Below are records to be output exactly, every one of them.

Records provided:
**********

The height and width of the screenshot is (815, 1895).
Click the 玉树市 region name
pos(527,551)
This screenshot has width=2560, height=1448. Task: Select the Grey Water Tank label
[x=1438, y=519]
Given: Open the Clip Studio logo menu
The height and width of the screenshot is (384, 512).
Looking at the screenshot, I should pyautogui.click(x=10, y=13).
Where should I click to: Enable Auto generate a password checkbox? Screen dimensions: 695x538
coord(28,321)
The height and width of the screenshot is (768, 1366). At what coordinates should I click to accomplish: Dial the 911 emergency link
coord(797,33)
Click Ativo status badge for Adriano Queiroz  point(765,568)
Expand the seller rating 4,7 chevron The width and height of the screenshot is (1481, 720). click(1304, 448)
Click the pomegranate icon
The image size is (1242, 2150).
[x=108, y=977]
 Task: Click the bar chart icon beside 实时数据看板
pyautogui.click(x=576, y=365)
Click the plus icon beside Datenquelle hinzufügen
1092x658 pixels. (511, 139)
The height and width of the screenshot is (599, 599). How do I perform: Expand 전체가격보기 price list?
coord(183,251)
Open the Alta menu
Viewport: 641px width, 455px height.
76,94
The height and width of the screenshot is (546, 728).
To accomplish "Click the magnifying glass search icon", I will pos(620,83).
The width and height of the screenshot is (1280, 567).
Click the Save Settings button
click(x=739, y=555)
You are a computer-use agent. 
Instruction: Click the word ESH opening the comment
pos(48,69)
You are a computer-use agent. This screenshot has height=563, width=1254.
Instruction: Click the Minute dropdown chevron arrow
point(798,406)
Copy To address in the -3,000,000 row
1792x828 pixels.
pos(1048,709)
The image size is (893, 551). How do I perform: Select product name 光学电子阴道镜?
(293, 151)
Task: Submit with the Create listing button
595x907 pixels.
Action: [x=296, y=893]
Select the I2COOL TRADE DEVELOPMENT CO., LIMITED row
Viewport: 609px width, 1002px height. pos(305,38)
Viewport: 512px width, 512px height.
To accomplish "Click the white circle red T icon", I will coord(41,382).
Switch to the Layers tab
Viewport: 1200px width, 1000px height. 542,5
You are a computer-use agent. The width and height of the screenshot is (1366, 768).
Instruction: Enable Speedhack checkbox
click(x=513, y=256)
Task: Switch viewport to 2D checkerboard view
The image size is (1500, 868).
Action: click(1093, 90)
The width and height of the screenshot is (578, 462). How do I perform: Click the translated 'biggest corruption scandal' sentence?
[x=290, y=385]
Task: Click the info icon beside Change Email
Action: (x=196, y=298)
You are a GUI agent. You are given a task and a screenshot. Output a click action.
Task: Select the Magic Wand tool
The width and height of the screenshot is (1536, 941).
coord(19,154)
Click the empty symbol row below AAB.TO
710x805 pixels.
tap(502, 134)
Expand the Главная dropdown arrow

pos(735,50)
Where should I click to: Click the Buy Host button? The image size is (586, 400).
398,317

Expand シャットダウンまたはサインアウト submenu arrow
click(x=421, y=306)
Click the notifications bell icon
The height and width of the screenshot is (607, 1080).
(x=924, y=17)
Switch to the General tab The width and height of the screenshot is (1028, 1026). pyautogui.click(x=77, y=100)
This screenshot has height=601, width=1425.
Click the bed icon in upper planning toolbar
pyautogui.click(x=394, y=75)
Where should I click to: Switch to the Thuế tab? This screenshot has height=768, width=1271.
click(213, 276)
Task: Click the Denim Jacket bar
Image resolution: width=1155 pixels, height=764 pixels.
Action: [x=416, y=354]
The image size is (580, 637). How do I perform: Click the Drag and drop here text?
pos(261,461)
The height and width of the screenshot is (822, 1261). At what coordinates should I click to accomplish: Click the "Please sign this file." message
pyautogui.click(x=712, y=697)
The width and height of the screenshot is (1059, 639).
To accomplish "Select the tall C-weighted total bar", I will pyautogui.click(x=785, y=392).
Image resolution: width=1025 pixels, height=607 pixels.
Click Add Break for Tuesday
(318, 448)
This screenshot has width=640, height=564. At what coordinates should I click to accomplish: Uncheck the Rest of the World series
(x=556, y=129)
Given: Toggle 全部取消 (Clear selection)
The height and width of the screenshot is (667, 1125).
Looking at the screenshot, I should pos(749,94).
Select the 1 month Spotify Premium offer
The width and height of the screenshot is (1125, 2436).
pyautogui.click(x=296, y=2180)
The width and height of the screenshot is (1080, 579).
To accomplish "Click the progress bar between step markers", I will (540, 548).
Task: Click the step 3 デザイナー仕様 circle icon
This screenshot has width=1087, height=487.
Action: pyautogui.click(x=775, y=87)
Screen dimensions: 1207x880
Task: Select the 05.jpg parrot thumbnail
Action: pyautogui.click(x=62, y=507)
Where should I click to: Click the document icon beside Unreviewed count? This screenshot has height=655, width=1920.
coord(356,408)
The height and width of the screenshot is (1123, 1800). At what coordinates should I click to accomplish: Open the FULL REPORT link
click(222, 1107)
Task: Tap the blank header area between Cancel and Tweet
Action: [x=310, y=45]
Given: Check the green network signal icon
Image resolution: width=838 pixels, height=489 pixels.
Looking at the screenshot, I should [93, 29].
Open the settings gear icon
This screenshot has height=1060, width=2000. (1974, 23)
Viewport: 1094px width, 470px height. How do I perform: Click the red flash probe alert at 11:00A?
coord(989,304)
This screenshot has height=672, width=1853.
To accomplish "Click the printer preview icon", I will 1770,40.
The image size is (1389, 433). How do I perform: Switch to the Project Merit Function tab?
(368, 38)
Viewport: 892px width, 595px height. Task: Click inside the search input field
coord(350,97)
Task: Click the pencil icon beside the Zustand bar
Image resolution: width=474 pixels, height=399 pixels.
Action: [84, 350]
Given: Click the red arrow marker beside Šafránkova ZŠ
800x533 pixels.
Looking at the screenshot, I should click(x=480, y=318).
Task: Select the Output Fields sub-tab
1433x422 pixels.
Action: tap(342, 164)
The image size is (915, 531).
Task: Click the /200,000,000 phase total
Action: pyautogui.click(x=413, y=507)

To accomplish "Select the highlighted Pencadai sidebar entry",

**********

Result below:
The height and width of the screenshot is (815, 1895).
Click the 玉树市 region name
pos(527,551)
This screenshot has width=2560, height=1448. Task: Select the Grey Water Tank label
[x=1438, y=519]
Given: Open the Clip Studio logo menu
The height and width of the screenshot is (384, 512).
Looking at the screenshot, I should pyautogui.click(x=10, y=13).
Where should I click to: Enable Auto generate a password checkbox? Screen dimensions: 695x538
coord(28,321)
The height and width of the screenshot is (768, 1366). At what coordinates should I click to accomplish: Dial the 911 emergency link
coord(797,33)
Click Ativo status badge for Adriano Queiroz  point(765,568)
Expand the seller rating 4,7 chevron The width and height of the screenshot is (1481, 720). click(1304, 448)
Click the pomegranate icon
The image size is (1242, 2150).
[x=108, y=977]
 Task: Click the bar chart icon beside 实时数据看板
pyautogui.click(x=576, y=365)
Click the plus icon beside Datenquelle hinzufügen
1092x658 pixels. (511, 139)
The height and width of the screenshot is (599, 599). How do I perform: Expand 전체가격보기 price list?
coord(183,251)
Open the Alta menu
Viewport: 641px width, 455px height.
76,94
The height and width of the screenshot is (546, 728).
To accomplish "Click the magnifying glass search icon", I will pos(620,83).
The width and height of the screenshot is (1280, 567).
Click the Save Settings button
click(x=739, y=555)
You are a computer-use agent. 
Instruction: Click the word ESH opening the comment
pos(48,69)
You are a computer-use agent. This screenshot has height=563, width=1254.
Instruction: Click the Minute dropdown chevron arrow
point(798,406)
Copy To address in the -3,000,000 row
1792x828 pixels.
pos(1048,709)
The image size is (893, 551). How do I perform: Select product name 光学电子阴道镜?
(293, 151)
Task: Submit with the Create listing button
595x907 pixels.
Action: [x=296, y=893]
Select the I2COOL TRADE DEVELOPMENT CO., LIMITED row
Viewport: 609px width, 1002px height. pos(305,38)
Viewport: 512px width, 512px height.
To accomplish "Click the white circle red T icon", I will coord(41,382).
Switch to the Layers tab
Viewport: 1200px width, 1000px height. 542,5
You are a computer-use agent. The width and height of the screenshot is (1366, 768).
Instruction: Enable Speedhack checkbox
click(x=513, y=256)
Task: Switch viewport to 2D checkerboard view
The image size is (1500, 868).
Action: click(1093, 90)
The width and height of the screenshot is (578, 462). How do I perform: Click the translated 'biggest corruption scandal' sentence?
[x=290, y=385]
Task: Click the info icon beside Change Email
Action: (x=196, y=298)
You are a GUI agent. You are given a task and a screenshot. Output a click action.
Task: Select the Magic Wand tool
The width and height of the screenshot is (1536, 941).
coord(19,154)
Click the empty symbol row below AAB.TO
710x805 pixels.
tap(502, 134)
Expand the Главная dropdown arrow

pos(735,50)
Where should I click to: Click the Buy Host button? The image size is (586, 400).
398,317

Expand シャットダウンまたはサインアウト submenu arrow
click(x=421, y=306)
Click the notifications bell icon
The height and width of the screenshot is (607, 1080).
(x=924, y=17)
Switch to the General tab The width and height of the screenshot is (1028, 1026). pyautogui.click(x=77, y=100)
This screenshot has height=601, width=1425.
Click the bed icon in upper planning toolbar
pyautogui.click(x=394, y=75)
Where should I click to: Switch to the Thuế tab? This screenshot has height=768, width=1271.
click(213, 276)
Task: Click the Denim Jacket bar
Image resolution: width=1155 pixels, height=764 pixels.
Action: [x=416, y=354]
The image size is (580, 637). How do I perform: Click the Drag and drop here text?
pos(261,461)
The height and width of the screenshot is (822, 1261). At what coordinates should I click to accomplish: Click the "Please sign this file." message
pyautogui.click(x=712, y=697)
The width and height of the screenshot is (1059, 639).
To accomplish "Select the tall C-weighted total bar", I will pyautogui.click(x=785, y=392).
Image resolution: width=1025 pixels, height=607 pixels.
Click Add Break for Tuesday
(318, 448)
This screenshot has width=640, height=564. At what coordinates should I click to accomplish: Uncheck the Rest of the World series
(x=556, y=129)
Given: Toggle 全部取消 (Clear selection)
The height and width of the screenshot is (667, 1125).
Looking at the screenshot, I should pos(749,94).
Select the 1 month Spotify Premium offer
The width and height of the screenshot is (1125, 2436).
pyautogui.click(x=296, y=2180)
The width and height of the screenshot is (1080, 579).
To accomplish "Click the progress bar between step markers", I will (540, 548).
Task: Click the step 3 デザイナー仕様 circle icon
This screenshot has width=1087, height=487.
Action: pyautogui.click(x=775, y=87)
Screen dimensions: 1207x880
Task: Select the 05.jpg parrot thumbnail
Action: pyautogui.click(x=62, y=507)
Where should I click to: Click the document icon beside Unreviewed count? This screenshot has height=655, width=1920.
coord(356,408)
The height and width of the screenshot is (1123, 1800). At what coordinates should I click to accomplish: Open the FULL REPORT link
click(222, 1107)
Task: Tap the blank header area between Cancel and Tweet
Action: [x=310, y=45]
Given: Check the green network signal icon
Image resolution: width=838 pixels, height=489 pixels.
Looking at the screenshot, I should [93, 29].
Open the settings gear icon
This screenshot has height=1060, width=2000. (1974, 23)
Viewport: 1094px width, 470px height. How do I perform: Click the red flash probe alert at 11:00A?
coord(989,304)
This screenshot has height=672, width=1853.
To accomplish "Click the printer preview icon", I will 1770,40.
The image size is (1389, 433). How do I perform: Switch to the Project Merit Function tab?
(368, 38)
Viewport: 892px width, 595px height. Task: Click inside the search input field
coord(350,97)
Task: Click the pencil icon beside the Zustand bar
Image resolution: width=474 pixels, height=399 pixels.
Action: [84, 350]
Given: Click the red arrow marker beside Šafránkova ZŠ
800x533 pixels.
Looking at the screenshot, I should click(x=480, y=318).
Task: Select the Output Fields sub-tab
1433x422 pixels.
Action: tap(342, 164)
The image size is (915, 531).
Task: Click the /200,000,000 phase total
Action: pyautogui.click(x=413, y=507)

To accomplish "Select the highlighted Pencadai sidebar entry",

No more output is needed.